As some of you may know I'm now fostering for a (sort of local) rescue, and I was talking to my mother about how excited I was, and about the rats. I'm young but don't live with my mother due to the financial situation and some other things. My mom is not a big rat fanatic, she isn't an animal person at all, really. I don't let it bother me much, but she just really got to me this time. 
I have a pretty bad scar from a rat bite on my index finger, and my mother LOVES to bring this up to people when I say I have rats, she said I shouldn't "hide"!?! that from people when I tell them about rats.

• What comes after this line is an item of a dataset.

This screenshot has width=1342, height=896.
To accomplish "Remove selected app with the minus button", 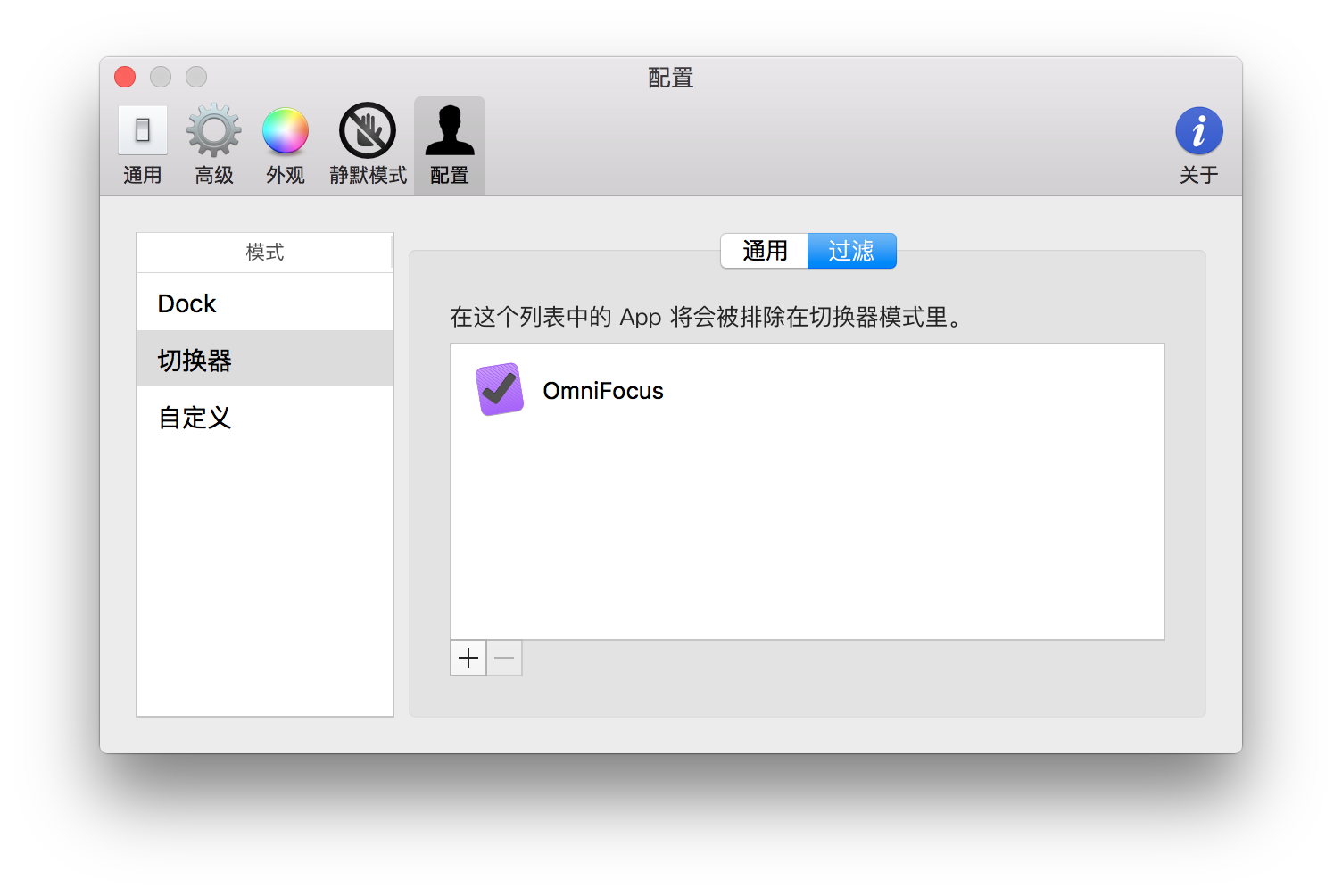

I also have a dog bite scar on my hand, I don't walk up to strangers with dogs waving my hand around shouting BEWARE. I love animals, that doesn't mean they are all going to love me, it's just something I've learned. I don't think it's something to share with someone whose already dislikes rats. I don't want to hear "I told you so". The bite wasn't even from one of my own. 
This is my ONE complaint about owning rats. I'm going on my fifth year of rat ownership, and it doesn't get any eaiser holding my tongue. People were actually walking buy a RAT RESCUE saying ew. Is it so hard to just keep it to yourself? I'm not big on scaly creatures but I repect the people who own them, and am smart enough to not walk into a room full of people who do love them and say ew. Honestly.


----------



## Vinni & Gingi (Jan 14, 2014)

How did it happen? Did it think you had food or was it scared or aggressive?


----------



## MeinTora (Mar 19, 2014)

I sorry I didn't see this sooner. I'm pretty sure he just has really bad cage aggression, and since I have zero experience with that me and the rescue owner talked it through and decided she would take him back and work with him herself. He is a very cuddly sweet boy outside the cage


----------



## kksrats (Jul 25, 2014)

I have tons of scars from cats...mainly because I had a habit of snatching stray kittens and giving them a home lol. But, seriously, I don't go around pointing out my scars to people simply for the fact that they were my own fault and had nothing to do with what animal I got them from. I dislike it when people try to demonize certain animals, I run into enough of it with my pitbull, I don't need the same for my rats and reptiles.


----------



## MeinTora (Mar 19, 2014)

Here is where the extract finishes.